26 Nisan 2017 Çarşamba

Nahit Özeren'den Arkadaşı Nihat'a






NAHİT ÖZEREN
AVUKAT

İZMİR 1 TEMMUZ 947
BÜYÜK KARDİÇALI HAN



Aziz ve sevgili kardeşim Nihatcığım,
On, on beş seneden beri yanımda bulunan Fatmayı biliyorsun. Bu kızcağız Bergamanın Turanlı nahiyesine bağlı Ilığın Caber köyünden Hüseyin Azman isminde birisinin kızıdır. Babası kız henüz pek küçük iken ölmüş. Karısı Ummaham Canavar başka biriyle evlenmiş, ve halen aynı köyde oturuyormuş.
Birisi Hüseyin, diğeri İbrahim isminde iki biraderi varmış onlarda aynı köyde mukim imişler. Kendisinden küçük bir hemşiresi de ölmüş.
Bu kızın babası öldüğü zaman bir miktar mirası bırakmış, kız küçük olduğu ve benim yanımda bulunduğu için anası ve isimlerini yukarda zikrettiklerim kardeşleri bu malların üstüne yatmışlar. Kız ise şimdi on dokuz-yirmi yaşlarında ve rüştünü ispat etmiş bulunmaktadır.
Evvelce avukatı bulunduğum Paşaköy muhtarından kalan malların tespitini rica etmiştim.

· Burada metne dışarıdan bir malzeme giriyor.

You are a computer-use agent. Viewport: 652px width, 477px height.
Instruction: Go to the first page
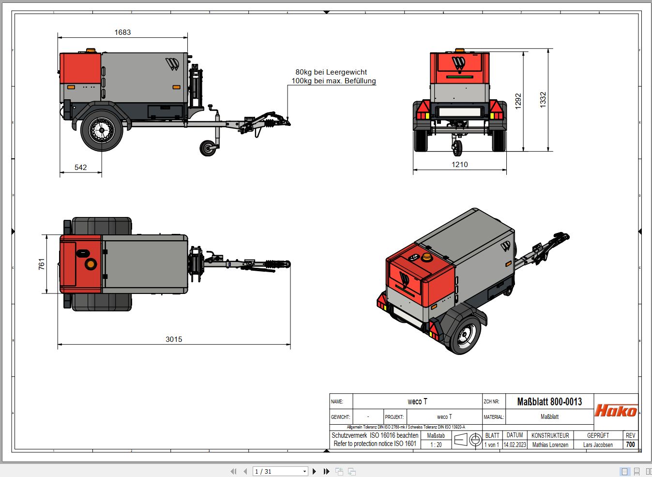pos(233,471)
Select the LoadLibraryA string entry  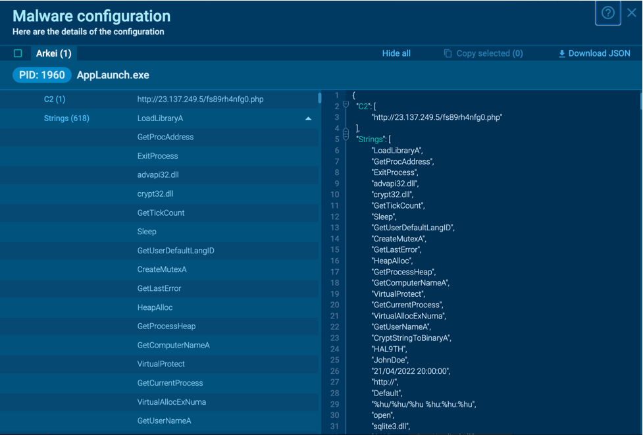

Ondan aldığım malumata göre kalan miras şunlardır:
1- Bir çift öküz, bir sığır ineği, ve iki ev.
Öküzler ve inek satılmış Fatmanın hissesine 50 lira düşmüş o para da halen kardeşi İbrahimde imiş. Evler taksim edilmemiş.
2- Zeytinlik ve arazi.
Bunlardan arazi kendi arzularına göre taksim edilip Fatmaya 10 dönüm bir yer ayrılmış, burası da palamutluk imiş. Her sene tofurunu biraderi İbrahim satıp bedelini alırmış. Zeytinliğin mahsulü de annesi  Ummuhan ile kardeşleri tarafından satılıp bedelleri kendi aralarında taksim olunurmuş.
3- Babasının babasından kalma bir de değirmen varmış bunun üstüne de amcası oturmuş.
Annesi Ummuhan ve kardeşleri intifa ettikleri bu mallardan bugüne kadar Fatmaya on para göndermedikleri gibi, aralarında yaptıkları taksimde de eyi malları kendilerine alıp işe yaramıyanları da Fatmaya ayırmışlar. Kız o vakitler rüştünü ikmal etmediği için tabii bu taksimin de kıymeti yoktur. Hatta yukarıda öldüğünü yazdığım kız kardeşine ayrılan halı da yine fatmayı karıştırmıyarak aralarında taksim edivermişler.
Şimdi aziz kardeşin senden ricam şudur. İşi mahkeme yoluna dökmeden kardeşler arasında fena duygular uyandırmadan halletmektir.
Bunu da çok kıymetli ve eyi bir zat olduğunu öğrendiğim Turanlı nahiye müdiri kolaylıkla yapabilir. Kardeşlerini ve köy muhtarını çağırır, evvela veraset senedi alıp almadıklarını sorar almışlarsa bir suretini alır.
Bizzat uğraşamazsa, bu işe muhtarı ve bir ihtiyar heyeti üyesini memur eder, adilane bir taksim yaptırır, hisap çıkartır, hatta isteklisi varsa Fatmaya kalan malları sattırır. Bu taktirde ismini bildireceği şahıs namına lüzumlu vekaletname, ve mesaisi karşılığı yine kendisinin takdir edeceği bir ücreti gönderirim. Binnetcince bu işi orada tamamen tasfiye edip kızın hakkını kurtarmak için ne lazımsa yapmasının senin tarafından da rica edilmesini diler gözlerinden öperim.